(Treść dokumentu)

========

Więcej

    Podróże kształcą, nawet przez zieloną granicę

    Na Słowacji głośno jest o sprawie niejakiego Jána Mazáka. Ten 46-letni mieszkaniec Koszyc 1 maja został aresztowany przez rosyjską straż graniczną podczas nielegalnego przekraczania granicy, gdy przepłynął wpław rzekę Narwę, by dostać się z Estonii do Rosji.

    Po zatrzymaniu zeznał, iż zamierza ubiegać się o azyl polityczny w państwie rządzonym przez Władimira Putina. Nie chciał skorzystać z oficjalnego przejścia granicznego, by uniknąć przekazania przez estońską straż jego danych osobowych władzom Słowacji. Do wyprawy przygotowywał się od kilku lat, studiując język rosyjski i zbierając informacje na temat docelowego miejsca swej podróży. Mężczyzna zdecydował się na porzucenie ojczyzny z powodu niezadowolenia sytuacją gospodarczą na Słowacji oraz polityką Unii Europejskiej. O kierunku ucieczki zadecydowały jego prorosyjskie sympatie, którym dał wyraz w swej twórczości artystycznej, komponując pieśń na cześć Putina. Dziennikarzom żalił się, że w Europie zanikło zainteresowanie muzyką klasyczną, więc zamierzał kontynuować swoją karierę zawodową w Rosji, gdzie ludzie mają jeszcze zrozumienie dla kultury wysokiej.

========

(Polecenie) Przepisz fragment tekstu o Jánie Mazáku od słów „Po zatrzymaniu zeznał, iż” do słów „dla kultury wysokiej.”, zamieniając w nim „muzyką klasyczną” na „muzyką poważną”.

(Zapisane dane)

========

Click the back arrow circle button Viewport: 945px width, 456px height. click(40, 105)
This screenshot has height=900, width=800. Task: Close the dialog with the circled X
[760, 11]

========

(Rozwiązanie)
Po zatrzymaniu zeznał, iż zamierza ubiegać się o azyl polityczny w państwie rządzonym przez Władimira Putina. Nie chciał skorzystać z oficjalnego przejścia granicznego, by uniknąć przekazania przez estońską straż jego danych osobowych władzom Słowacji. Do wyprawy przygotowywał się od kilku lat, studiując język rosyjski i zbierając informacje na temat docelowego miejsca swej podróży. Mężczyzna zdecydował się na porzucenie ojczyzny z powodu niezadowolenia sytuacją gospodarczą na Słowacji oraz polityką Unii Europejskiej. O kierunku ucieczki zadecydowały jego prorosyjskie sympatie, którym dał wyraz w swej twórczości artystycznej, komponując pieśń na cześć Putina. Dziennikarzom żalił się, że w Europie zanikło zainteresowanie muzyką poważną, więc zamierzał kontynuować swoją karierę zawodową w Rosji, gdzie ludzie mają jeszcze zrozumienie dla kultury wysokiej.